Freddy didn’t think she could manage that without her father knowing, so rather than admitting that defeat, she said, “I want to learn to defend myself. Maybe your brother will teach me that if he’s so concerned about the safety of women.”
Blythe was still laughing when she left Freddy standing by Mr. Beckford, and the woman departed for the club as she’d been commanded.
Chapter Four
He didn’t like sitting so close to her in the carriage. It stirred the desire he’d tried so hard to subdue. Lady Frederica was not the sort of woman one could bed and then bid farewell. She was a proper lady, whether she wanted to act like one or not. He had no room in his life for proper ladies and the entanglements that came with them, and he never would.
He tried to turn his mind to the club, but that made him think directly about Belle and Brooke, which circled him smack around to the enticing lady sitting across from him. He didn’t steal a look at her, though he wanted to in a bad way. The image of her creamy skin, the top little peaks of her chest exposed by that bastard Marco, was now seared in Gabe’s brain. Likely forever. Damn it.
The lust he was trying to ignore was screaming at him. It didn’t help that every time he took a breath, he got a lungful of her spicy scent. He would not think on it. He opened the carriage window, wishing he’d sat with his coachman instead of in here, but she’d practically been ravished not long ago, and though she acted fine, had said she was, he knew well enough from Georgette and Blythe that women often said they were fine even when they weren’t.
Still, the decision to sit in this small space with her hadn’t been a wise one. He shifted his position, keeping his gaze on the passing streets, but it didn’t matter that he wasn’t looking at her. He could feel her stare from the seat across from him, and even with the window open, he still smelled her. And damn it, she smelled good—some sort of mixture of cinnamon and clove, cedarwood and musk. It made him curious if she smelled like that everywhere, and he had no business being curious if this lady, an innocent, who had traipsed around Covent Garden in the middle of the night wearing a silk gown, smelled of cinnamon under her unmentionables.
He couldn’t believe she’d called herself Freddy. She was not a Freddy. A Freddy would be streetwise and dressed in breeches as Blythe had been. A Freddy would have damn well known not to—What the hell had they been doing anyway? She’d said she and Blythe were helping women. What women? Cyprians? Had to be.
Don’t look at her. Don’t ask her. Get your answers from Blythe.

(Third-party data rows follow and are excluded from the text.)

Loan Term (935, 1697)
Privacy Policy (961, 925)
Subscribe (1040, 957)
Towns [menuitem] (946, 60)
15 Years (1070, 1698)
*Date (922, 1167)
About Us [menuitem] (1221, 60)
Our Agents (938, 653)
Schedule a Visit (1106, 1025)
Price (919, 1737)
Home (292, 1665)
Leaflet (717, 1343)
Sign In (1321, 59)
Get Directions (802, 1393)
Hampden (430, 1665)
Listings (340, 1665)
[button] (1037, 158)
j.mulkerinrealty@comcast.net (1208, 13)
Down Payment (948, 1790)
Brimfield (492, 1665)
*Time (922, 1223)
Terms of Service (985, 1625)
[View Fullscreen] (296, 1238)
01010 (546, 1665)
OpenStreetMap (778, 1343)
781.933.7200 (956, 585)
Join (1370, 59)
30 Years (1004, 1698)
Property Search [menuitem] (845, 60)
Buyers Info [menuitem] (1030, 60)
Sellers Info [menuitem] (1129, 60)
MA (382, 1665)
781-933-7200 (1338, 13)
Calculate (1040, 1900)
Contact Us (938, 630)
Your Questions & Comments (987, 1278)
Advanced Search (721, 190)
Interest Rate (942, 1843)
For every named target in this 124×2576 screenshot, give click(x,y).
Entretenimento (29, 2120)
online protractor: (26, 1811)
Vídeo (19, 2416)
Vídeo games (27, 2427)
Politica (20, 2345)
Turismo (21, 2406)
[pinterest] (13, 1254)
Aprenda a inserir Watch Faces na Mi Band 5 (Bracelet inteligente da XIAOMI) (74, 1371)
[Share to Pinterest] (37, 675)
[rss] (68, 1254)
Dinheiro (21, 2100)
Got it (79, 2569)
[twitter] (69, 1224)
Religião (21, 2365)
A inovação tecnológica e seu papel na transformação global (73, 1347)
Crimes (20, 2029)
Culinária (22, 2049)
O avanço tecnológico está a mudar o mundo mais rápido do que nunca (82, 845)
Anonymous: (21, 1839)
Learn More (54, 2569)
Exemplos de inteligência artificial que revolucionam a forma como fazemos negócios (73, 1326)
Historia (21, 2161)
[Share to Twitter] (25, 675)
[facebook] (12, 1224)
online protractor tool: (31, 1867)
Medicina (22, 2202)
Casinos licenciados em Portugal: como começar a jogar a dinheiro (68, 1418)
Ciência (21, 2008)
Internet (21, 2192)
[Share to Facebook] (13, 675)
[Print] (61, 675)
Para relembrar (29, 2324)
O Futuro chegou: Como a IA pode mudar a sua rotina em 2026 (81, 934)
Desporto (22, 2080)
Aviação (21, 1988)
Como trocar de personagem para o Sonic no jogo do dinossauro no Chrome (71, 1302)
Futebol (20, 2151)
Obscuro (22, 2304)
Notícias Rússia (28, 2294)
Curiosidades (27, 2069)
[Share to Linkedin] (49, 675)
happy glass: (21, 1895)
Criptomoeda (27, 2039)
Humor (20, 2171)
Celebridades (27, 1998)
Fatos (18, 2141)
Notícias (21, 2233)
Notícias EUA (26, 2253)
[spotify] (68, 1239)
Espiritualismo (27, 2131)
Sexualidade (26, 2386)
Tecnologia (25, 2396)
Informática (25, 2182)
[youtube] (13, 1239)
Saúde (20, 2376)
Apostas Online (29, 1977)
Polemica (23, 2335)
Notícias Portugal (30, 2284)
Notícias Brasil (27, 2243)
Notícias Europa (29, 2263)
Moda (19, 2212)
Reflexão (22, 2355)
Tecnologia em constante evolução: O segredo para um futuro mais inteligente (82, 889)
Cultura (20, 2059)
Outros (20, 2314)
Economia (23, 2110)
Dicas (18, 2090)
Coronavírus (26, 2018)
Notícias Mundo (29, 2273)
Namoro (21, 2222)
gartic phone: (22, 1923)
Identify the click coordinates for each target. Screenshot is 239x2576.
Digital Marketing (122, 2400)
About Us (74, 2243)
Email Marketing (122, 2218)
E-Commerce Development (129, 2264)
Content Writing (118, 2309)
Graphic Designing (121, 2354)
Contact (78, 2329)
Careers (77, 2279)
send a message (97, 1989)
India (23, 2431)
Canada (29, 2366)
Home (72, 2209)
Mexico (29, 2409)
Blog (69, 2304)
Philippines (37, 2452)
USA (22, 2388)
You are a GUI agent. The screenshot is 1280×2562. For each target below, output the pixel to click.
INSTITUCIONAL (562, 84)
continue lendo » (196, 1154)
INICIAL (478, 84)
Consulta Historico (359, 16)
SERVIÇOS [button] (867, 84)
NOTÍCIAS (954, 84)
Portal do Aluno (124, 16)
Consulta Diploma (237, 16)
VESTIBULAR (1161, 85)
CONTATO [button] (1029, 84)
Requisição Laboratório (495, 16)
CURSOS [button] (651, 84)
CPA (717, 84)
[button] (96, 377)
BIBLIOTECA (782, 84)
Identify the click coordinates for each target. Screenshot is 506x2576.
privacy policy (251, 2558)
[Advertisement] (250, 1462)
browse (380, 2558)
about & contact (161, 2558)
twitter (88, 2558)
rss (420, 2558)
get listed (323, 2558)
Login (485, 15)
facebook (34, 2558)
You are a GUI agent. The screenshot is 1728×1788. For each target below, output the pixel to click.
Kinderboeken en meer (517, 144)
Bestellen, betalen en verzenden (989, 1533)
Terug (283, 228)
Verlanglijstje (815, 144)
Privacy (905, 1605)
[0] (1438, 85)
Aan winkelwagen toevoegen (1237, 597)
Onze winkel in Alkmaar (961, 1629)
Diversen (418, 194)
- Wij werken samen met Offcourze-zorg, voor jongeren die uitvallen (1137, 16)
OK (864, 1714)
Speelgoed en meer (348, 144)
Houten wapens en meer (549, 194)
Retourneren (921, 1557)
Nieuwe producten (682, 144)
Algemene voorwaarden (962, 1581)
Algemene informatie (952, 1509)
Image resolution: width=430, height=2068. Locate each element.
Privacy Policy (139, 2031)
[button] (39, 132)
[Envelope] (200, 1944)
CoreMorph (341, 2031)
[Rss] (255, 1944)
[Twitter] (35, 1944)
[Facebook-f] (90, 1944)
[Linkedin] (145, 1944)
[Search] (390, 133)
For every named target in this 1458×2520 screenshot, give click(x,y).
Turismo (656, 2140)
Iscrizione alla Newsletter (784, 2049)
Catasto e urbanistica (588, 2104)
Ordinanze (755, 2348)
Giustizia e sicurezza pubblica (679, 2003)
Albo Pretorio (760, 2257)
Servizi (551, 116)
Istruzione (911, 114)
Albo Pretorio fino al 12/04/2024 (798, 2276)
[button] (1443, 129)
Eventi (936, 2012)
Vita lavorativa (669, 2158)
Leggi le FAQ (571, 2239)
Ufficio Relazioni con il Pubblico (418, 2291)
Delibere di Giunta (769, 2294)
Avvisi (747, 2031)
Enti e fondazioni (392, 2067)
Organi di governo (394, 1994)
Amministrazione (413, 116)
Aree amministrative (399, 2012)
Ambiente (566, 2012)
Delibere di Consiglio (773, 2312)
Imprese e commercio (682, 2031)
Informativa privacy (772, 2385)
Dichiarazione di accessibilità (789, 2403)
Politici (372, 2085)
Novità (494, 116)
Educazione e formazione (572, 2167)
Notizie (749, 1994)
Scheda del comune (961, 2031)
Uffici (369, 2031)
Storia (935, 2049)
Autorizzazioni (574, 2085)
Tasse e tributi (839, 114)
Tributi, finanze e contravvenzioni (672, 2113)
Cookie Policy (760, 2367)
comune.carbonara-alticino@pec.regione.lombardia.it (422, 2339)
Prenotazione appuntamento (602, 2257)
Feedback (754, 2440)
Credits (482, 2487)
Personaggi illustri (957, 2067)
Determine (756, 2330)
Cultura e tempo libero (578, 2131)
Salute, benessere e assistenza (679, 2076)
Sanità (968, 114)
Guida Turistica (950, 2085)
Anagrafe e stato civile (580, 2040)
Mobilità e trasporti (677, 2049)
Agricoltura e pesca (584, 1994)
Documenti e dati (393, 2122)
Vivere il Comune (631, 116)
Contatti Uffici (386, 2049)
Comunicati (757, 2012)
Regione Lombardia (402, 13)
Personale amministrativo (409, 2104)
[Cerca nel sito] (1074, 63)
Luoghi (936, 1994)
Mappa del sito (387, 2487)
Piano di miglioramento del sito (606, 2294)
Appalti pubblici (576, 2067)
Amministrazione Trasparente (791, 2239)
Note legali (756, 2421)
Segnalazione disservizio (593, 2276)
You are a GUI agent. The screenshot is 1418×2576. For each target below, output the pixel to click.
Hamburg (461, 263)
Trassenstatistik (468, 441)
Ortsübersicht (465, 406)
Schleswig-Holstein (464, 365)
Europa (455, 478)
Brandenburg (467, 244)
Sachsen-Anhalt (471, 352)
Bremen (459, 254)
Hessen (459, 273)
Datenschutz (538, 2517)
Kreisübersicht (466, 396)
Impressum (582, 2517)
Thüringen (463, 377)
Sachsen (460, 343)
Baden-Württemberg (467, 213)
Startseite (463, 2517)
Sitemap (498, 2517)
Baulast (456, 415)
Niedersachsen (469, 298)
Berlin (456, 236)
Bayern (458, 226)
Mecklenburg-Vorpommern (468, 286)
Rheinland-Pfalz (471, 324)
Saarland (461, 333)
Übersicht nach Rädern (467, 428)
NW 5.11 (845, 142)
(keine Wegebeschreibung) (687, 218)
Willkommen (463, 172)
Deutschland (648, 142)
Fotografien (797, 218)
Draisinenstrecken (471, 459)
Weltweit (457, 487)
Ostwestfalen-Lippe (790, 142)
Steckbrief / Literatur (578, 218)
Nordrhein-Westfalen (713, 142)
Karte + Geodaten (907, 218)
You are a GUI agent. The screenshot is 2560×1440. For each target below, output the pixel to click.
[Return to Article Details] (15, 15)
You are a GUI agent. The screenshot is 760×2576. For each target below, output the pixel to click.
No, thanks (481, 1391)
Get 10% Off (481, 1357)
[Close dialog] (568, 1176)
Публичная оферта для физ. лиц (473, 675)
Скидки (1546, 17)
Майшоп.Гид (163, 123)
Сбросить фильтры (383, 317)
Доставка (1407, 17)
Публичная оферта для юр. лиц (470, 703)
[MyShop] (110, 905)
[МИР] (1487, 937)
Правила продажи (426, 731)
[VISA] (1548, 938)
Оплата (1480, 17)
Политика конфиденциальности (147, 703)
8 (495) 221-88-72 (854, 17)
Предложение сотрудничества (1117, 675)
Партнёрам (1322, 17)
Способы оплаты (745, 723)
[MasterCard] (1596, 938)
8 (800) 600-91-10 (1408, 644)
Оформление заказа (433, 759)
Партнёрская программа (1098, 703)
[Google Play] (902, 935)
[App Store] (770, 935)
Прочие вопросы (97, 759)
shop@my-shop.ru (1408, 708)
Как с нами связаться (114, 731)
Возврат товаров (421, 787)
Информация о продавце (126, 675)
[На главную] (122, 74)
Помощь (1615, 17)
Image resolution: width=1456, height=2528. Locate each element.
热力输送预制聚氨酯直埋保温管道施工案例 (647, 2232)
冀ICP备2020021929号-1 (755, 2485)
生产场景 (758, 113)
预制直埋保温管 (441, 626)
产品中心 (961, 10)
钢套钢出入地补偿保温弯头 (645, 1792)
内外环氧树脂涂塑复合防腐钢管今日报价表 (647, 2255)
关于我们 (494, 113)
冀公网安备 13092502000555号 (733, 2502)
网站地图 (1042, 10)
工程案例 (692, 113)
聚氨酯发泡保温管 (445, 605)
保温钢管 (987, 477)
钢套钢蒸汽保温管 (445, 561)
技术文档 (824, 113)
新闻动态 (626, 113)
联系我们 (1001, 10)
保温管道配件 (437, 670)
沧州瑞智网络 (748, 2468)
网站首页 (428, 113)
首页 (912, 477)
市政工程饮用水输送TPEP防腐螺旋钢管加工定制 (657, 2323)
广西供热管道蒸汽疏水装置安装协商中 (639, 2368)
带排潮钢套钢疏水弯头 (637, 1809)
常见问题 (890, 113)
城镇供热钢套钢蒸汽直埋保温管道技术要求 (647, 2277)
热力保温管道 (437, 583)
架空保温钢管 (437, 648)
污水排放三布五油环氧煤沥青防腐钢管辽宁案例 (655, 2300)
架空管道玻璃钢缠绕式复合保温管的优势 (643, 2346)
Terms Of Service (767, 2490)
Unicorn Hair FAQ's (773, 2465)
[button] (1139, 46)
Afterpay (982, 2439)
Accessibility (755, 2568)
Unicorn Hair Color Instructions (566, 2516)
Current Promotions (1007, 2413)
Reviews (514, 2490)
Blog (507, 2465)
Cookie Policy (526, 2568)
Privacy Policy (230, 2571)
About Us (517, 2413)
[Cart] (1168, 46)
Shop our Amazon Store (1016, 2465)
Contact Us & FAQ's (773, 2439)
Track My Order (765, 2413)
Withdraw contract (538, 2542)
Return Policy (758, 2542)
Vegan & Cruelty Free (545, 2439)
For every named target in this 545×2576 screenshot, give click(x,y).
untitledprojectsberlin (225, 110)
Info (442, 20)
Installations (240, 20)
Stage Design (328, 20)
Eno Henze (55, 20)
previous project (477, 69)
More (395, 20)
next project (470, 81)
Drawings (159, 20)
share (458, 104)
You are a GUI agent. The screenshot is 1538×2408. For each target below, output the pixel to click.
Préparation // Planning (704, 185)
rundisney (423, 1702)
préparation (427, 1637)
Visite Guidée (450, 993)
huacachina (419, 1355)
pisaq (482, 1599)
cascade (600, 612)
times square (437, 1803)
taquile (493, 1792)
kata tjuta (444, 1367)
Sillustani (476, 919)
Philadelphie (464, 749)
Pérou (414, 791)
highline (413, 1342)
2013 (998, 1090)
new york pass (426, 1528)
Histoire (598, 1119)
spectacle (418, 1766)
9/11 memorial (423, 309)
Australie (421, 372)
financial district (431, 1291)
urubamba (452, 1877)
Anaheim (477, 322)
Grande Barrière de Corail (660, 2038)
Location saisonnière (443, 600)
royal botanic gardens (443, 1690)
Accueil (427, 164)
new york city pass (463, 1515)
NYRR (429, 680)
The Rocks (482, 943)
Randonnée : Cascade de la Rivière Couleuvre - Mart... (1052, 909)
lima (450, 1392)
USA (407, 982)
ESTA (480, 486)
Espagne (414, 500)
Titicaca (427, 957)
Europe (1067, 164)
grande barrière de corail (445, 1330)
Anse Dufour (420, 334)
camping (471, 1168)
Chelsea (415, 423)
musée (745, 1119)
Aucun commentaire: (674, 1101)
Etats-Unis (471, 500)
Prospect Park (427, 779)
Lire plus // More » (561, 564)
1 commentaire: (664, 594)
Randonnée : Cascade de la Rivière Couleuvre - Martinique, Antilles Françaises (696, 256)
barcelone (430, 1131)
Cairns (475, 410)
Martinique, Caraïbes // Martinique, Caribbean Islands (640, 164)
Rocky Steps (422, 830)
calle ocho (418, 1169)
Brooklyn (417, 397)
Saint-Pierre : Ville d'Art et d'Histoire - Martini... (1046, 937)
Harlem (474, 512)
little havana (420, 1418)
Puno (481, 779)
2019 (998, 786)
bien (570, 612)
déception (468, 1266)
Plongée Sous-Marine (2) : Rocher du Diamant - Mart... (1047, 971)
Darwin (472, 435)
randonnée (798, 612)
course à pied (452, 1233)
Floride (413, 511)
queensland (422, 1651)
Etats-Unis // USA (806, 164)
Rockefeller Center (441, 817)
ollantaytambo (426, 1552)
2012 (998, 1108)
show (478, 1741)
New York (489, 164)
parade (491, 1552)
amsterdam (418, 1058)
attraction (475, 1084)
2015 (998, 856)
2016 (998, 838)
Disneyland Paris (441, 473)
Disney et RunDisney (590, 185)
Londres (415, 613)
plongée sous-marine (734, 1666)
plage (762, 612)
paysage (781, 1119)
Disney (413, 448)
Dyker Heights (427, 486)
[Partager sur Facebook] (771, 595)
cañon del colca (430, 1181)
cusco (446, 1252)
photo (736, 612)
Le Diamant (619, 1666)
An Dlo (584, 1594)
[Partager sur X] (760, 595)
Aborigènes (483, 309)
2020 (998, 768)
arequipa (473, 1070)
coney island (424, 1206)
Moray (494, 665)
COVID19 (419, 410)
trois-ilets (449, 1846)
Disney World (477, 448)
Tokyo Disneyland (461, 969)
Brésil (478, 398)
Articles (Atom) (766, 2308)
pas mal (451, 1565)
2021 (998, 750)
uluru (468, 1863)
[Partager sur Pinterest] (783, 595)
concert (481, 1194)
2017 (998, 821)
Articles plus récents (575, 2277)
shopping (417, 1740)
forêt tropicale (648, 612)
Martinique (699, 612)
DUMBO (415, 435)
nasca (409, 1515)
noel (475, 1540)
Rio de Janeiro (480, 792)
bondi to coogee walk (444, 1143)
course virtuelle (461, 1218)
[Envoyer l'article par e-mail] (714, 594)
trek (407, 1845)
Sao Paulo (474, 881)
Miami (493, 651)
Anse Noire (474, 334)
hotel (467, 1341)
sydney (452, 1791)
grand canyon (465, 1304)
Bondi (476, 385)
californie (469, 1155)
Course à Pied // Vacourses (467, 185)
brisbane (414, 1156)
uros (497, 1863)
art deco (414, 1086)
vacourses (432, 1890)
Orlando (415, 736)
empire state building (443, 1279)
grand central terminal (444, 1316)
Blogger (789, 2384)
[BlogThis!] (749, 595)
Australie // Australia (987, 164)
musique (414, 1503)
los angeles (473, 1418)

His head turned toward Lady Frederica by some force beyond his control. She arched her eyebrows challengingly, as if she were tough, yet he noted she had her arms wrapped around her midriff as if she were holding herself together. Her loveliness struck him just as it had the night he’d met her and made him feel as if something was wrong with his chest. “Are you cold?” He wasn’t sure she’d admit it even if she was.
But she nodded. “Yes.”
“Shall I shut the window?”
She shook her head. “I need the fresh air,” she said, but her shaking voice contradicted her words. Yet, maybe she was feeling ill now from her experience with Marco.